# Is he a pygmy?



## Animals15 (Sep 28, 2017)




----------



## Suzanne_Tyler (Jul 19, 2014)

Whethers usually don't have big beards regardless of breed.


----------



## ArborGoats (Jan 24, 2013)

I would believe he is pygmy or at the very least crossed with pygmy. How stocky is he? They both look narrow to me, but he is an acceptable color and his horns aren't glaringly not pygmy (to me...not great with horns). I never go by beards... I've had does with huge beards and wethers with none... *shrug* 

They are cuties!


----------



## ArborGoats (Jan 24, 2013)

She looks like a character! 








Here is my doe  I can't find a picture of her brother currently, but she got the prettier hair genes. lol.


----------



## Animals15 (Sep 28, 2017)

She is cute! I love her coloration!


----------



## Animals15 (Sep 28, 2017)

What is her name and her breed?


----------



## Goat_Scout (Mar 23, 2017)

I'm going to guess that Euchre has some Nigerian Dwarf in him as well as Pygmy. And your doe does look to be full Pygmy.

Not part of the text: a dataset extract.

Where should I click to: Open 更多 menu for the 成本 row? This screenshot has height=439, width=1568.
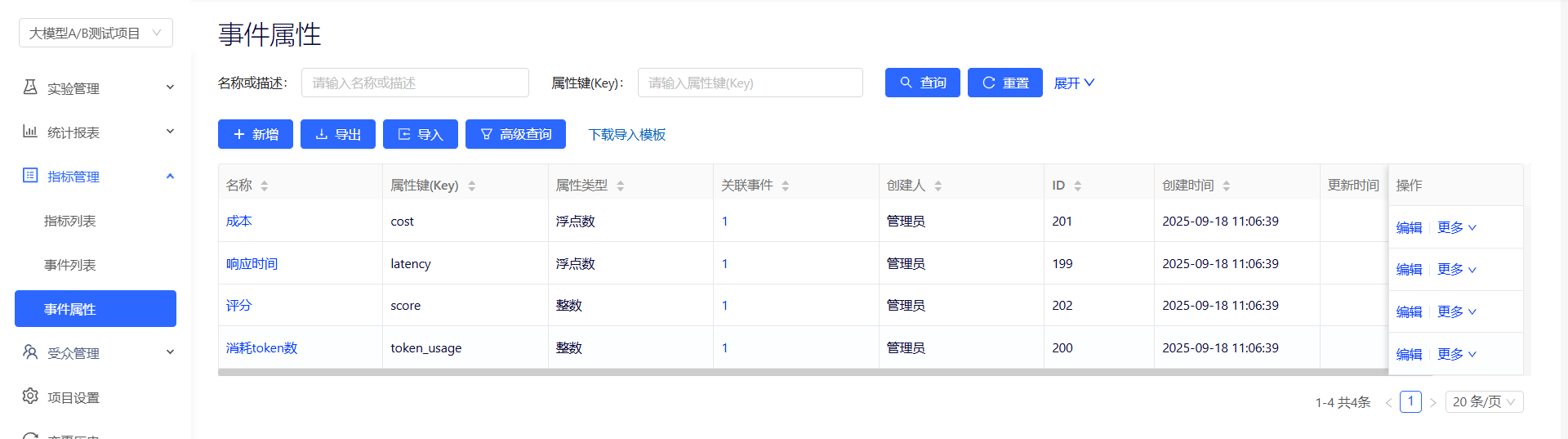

This is Midge, my only doe with a beard. I have a soft spot for bearded does, LOL.


----------



## Animals15 (Sep 28, 2017)

Midge is adorable! I love her beard as well!  From looking at her she looks like she would have a gentle sweet personality.
Thank you for your reply, I looked up pics and articles about Nigerians after I saw your reply and Euchre looks a lot like them!


----------



## Goatzrule (Feb 7, 2013)

Judging by both your doe's legs seem a little too long to be a full pygmy, maybe she is a cross with nigerian. and your wether looks mostly nigerian.


----------



## mariarose (Oct 23, 2014)

My does have beards, but they come and go. It appears to be completely hormone related in my herd.

Your goats look sweet, healthy, and well cared for. I'm so glad they have you, whatever breeds they are.

I also think your doe is a full Pygmy, and your wether is not.


----------



## bbpygmy (Apr 14, 2014)

They appear to be mixed. Check out npga-pygmy.com they have a lot of information on the Pygmy breed.


----------



## Animals15 (Sep 28, 2017)

Thank you everyone for your helpful replys!


----------